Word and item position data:
## Begin
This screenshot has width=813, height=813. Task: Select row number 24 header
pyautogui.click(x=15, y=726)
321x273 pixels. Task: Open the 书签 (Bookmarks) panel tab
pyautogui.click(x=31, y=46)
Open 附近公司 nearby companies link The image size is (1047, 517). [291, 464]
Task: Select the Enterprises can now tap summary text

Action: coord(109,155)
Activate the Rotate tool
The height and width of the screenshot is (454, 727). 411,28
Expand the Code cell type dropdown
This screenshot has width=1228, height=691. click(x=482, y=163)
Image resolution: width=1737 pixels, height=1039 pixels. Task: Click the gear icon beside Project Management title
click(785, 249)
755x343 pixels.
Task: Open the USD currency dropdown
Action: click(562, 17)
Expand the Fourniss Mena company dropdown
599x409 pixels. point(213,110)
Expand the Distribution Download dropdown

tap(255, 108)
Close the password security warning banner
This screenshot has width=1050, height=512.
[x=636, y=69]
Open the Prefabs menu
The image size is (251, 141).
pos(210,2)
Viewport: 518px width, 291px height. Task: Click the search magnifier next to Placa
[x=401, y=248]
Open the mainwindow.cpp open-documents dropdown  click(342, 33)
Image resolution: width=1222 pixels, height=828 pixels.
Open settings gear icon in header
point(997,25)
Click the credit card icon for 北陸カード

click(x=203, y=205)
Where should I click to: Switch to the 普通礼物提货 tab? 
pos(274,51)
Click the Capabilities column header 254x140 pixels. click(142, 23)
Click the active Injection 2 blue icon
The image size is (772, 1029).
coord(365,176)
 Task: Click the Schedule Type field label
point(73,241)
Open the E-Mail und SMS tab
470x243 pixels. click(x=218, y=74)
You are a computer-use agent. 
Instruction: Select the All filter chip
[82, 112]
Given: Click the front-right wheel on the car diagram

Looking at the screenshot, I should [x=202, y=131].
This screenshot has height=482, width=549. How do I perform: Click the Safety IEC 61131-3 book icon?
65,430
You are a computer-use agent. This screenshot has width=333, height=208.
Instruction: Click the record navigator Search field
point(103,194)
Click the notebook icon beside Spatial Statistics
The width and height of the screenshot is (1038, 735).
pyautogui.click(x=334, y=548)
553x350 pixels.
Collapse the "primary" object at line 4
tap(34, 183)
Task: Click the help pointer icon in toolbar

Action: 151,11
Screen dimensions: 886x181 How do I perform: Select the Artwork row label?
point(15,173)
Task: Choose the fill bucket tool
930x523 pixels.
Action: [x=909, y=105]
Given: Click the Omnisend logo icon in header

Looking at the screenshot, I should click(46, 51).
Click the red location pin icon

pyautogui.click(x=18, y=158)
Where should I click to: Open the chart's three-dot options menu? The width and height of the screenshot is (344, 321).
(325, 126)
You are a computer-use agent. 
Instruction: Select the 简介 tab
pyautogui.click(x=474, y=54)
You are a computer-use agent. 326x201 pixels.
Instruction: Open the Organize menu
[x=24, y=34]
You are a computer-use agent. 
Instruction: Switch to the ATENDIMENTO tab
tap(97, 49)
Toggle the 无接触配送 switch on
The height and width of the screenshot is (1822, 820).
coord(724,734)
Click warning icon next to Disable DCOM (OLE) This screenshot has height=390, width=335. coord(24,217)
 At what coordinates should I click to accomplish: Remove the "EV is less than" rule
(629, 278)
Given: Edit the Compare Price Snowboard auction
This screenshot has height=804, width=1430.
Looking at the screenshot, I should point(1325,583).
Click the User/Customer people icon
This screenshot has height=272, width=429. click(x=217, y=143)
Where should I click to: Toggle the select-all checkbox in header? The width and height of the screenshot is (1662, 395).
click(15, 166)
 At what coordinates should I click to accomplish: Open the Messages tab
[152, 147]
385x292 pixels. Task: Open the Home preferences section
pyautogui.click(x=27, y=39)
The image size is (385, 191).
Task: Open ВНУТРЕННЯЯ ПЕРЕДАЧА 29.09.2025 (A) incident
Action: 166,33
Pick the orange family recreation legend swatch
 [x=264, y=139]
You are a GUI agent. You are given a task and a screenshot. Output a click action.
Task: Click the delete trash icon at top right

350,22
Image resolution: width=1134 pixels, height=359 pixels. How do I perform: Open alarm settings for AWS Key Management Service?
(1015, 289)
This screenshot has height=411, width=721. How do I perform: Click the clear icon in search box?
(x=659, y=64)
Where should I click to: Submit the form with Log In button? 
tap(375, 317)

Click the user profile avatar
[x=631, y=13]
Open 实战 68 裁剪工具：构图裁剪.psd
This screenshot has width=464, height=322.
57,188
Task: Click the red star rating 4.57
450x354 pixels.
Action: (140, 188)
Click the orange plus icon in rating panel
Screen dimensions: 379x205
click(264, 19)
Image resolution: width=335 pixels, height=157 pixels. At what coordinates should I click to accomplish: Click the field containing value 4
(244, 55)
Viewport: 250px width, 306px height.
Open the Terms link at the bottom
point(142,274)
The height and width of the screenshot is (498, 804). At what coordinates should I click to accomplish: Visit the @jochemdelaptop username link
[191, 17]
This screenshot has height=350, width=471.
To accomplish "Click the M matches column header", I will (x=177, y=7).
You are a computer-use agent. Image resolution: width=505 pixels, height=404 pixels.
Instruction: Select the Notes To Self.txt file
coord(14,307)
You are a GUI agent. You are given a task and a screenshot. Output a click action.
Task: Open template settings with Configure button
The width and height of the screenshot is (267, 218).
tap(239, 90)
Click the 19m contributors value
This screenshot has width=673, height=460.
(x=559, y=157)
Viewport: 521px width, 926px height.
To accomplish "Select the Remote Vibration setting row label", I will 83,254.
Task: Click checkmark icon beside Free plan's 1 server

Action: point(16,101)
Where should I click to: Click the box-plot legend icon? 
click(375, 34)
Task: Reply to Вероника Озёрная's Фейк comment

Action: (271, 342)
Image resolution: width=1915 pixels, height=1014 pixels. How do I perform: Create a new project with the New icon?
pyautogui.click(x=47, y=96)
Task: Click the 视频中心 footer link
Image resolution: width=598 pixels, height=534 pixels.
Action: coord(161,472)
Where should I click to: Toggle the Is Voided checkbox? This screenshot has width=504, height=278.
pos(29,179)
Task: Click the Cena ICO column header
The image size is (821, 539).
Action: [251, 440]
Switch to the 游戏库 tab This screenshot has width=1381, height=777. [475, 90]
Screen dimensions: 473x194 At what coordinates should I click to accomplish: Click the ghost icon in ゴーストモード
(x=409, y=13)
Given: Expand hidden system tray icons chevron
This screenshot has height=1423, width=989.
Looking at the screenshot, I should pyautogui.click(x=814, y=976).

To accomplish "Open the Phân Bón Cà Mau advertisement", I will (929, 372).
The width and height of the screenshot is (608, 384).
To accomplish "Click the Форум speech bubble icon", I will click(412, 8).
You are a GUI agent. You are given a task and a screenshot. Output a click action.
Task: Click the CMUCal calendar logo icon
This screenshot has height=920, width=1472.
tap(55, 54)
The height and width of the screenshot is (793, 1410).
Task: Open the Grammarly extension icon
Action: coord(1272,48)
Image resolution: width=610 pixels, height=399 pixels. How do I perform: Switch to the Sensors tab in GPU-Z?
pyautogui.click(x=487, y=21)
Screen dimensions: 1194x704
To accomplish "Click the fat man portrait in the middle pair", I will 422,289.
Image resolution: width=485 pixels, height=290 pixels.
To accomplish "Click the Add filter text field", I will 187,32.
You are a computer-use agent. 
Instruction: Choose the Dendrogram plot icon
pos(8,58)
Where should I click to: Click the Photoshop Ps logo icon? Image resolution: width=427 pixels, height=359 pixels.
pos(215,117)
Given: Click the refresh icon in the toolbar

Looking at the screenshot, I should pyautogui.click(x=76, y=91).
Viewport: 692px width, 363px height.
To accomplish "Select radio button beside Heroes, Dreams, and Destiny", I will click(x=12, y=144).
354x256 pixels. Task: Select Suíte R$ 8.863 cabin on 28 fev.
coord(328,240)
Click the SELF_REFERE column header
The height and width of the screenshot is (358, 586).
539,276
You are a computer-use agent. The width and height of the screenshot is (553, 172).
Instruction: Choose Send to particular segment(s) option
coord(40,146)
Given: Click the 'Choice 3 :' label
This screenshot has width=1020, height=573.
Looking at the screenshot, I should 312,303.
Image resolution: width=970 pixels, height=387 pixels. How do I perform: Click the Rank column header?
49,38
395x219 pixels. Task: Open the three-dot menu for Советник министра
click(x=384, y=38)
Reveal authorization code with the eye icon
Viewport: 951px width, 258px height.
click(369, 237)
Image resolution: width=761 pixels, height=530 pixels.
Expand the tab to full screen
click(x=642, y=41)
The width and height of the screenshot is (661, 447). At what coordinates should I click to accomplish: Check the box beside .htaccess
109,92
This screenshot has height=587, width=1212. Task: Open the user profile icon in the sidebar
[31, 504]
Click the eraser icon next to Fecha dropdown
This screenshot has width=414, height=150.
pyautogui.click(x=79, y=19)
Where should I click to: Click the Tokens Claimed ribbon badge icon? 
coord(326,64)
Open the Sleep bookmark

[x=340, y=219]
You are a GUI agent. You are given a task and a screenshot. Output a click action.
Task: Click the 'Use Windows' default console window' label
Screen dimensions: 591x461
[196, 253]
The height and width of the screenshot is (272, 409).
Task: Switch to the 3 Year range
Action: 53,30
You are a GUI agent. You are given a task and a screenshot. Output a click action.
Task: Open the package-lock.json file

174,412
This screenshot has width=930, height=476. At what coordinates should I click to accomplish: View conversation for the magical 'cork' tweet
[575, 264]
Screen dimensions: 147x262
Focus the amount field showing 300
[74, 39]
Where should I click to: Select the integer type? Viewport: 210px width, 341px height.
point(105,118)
## End
## GIVEN EXERCISE
Rewrite the stretch from "Expand the Code cell type dropdown" through "Action: click(562, 17)" with "gear icon" changed to "settings icon" and everything else left the same.

## ANSWER TO THIS PROBLEM
Expand the Code cell type dropdown
This screenshot has width=1228, height=691. click(x=482, y=163)
Image resolution: width=1737 pixels, height=1039 pixels. Task: Click the settings icon beside Project Management title
click(785, 249)
755x343 pixels.
Task: Open the USD currency dropdown
Action: click(562, 17)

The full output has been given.